3. Hybrid Autoencoder Network for Image Clustering

The major characteristic of the CAE is its ability to learn relevant features from an image. It has been successfully used in identifying or recognizing images. The CAE inherits the characteristics of the CNN and attains better performance than traditional methods in image clustering. On the other hand, AAE provides another perspective to extract the feature representation from adversarial learning.
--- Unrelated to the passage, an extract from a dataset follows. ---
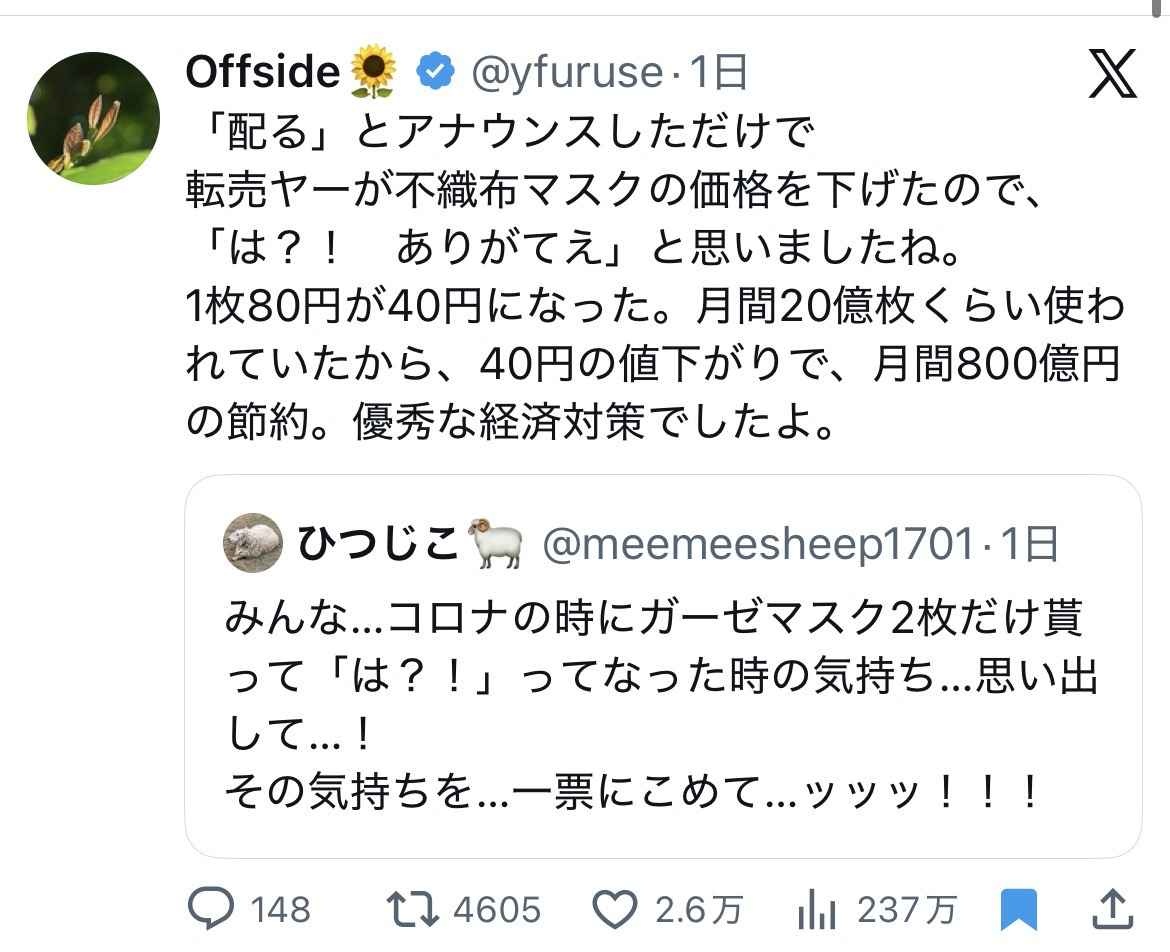This screenshot has width=1170, height=952.
Task: Click the Offside display name
Action: (x=264, y=72)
In this paper, we integrate three kinds of autoencoder networks as follows: First, we consider training convolutional and adversarial autoencoder networks to find the feature representation; then, we concatenate the two feature representatives to form another deep autoencoder network to obtain the high-level feature representation for clustering images, as shown in Figure 2.
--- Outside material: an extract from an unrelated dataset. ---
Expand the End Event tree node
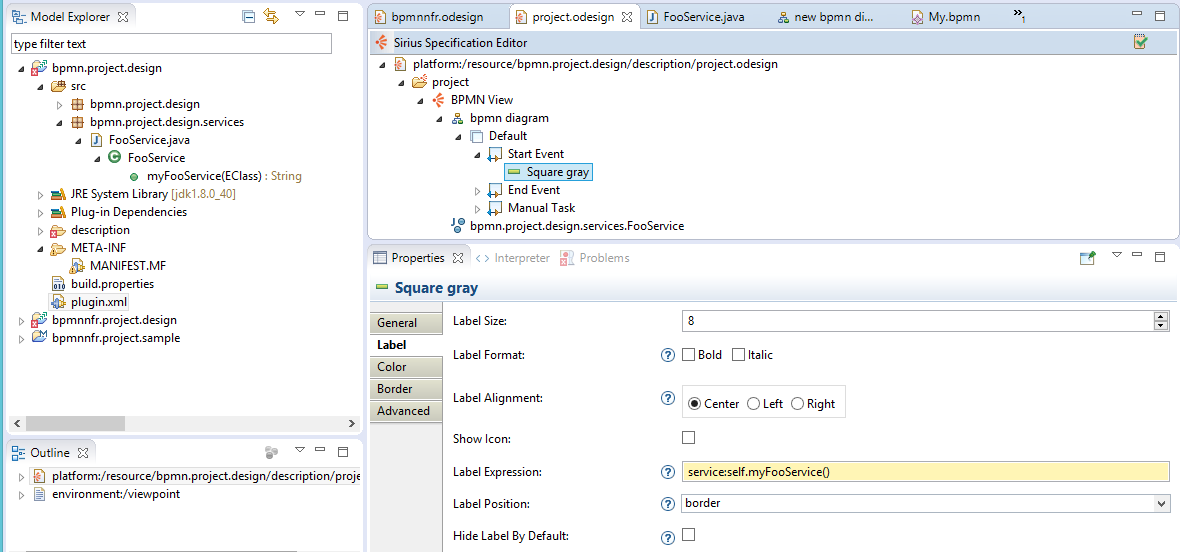Screen dimensions: 1180x552 476,190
In this paper, the proposed method has three objectives. For the CAE process, we set our image (x) as the input layer and add multiple convolutional layers to train the encoder. The encoder output given an input image is denoted by

q (z_{1} | x)

. Then, we can derive the representation code, also called the latent vector. Finally, the decoder output (

p (x | z_{1})

) will derive the reconstructed image (

x^{'}

). Let the encoder

h = F_{ω} (x_{i})

and decoder

x^{'} = G_{ω^{'}} (h)

. The loss function of CAE is used to minimize the reconstruction error as follows:

L_{c a e} = \frac{1}{n} \sum_{i = 1}^{n} {‖ G_{ω^{'}} (F_{ω} (x_{i})) - x_{i} ‖}_{2}^{2}

(4)

where n is the number of images in the dataset, and

x_{i} \in ℝ^{2}

is the ith image.

The characteristic of AAE is that it is a probabilistic AE used to perform variational inference by matching the aggregated posterior of the coder of the autoencoder with an arbitrary prior distribution [21]. The content of AAE is similar to VAE from the perspective of matching the distribution of the latter vector. However, VAE uses Kullback–Leibler divergence and AAE employs adversarial training, which means that we only need to sample from prior distribution to induce the coder, rather than having access to the exact functional form of the prior distribution. The success of AAE in image clustering has also been reported by Mukherjee et al., 2018 and Chen et al., 2016.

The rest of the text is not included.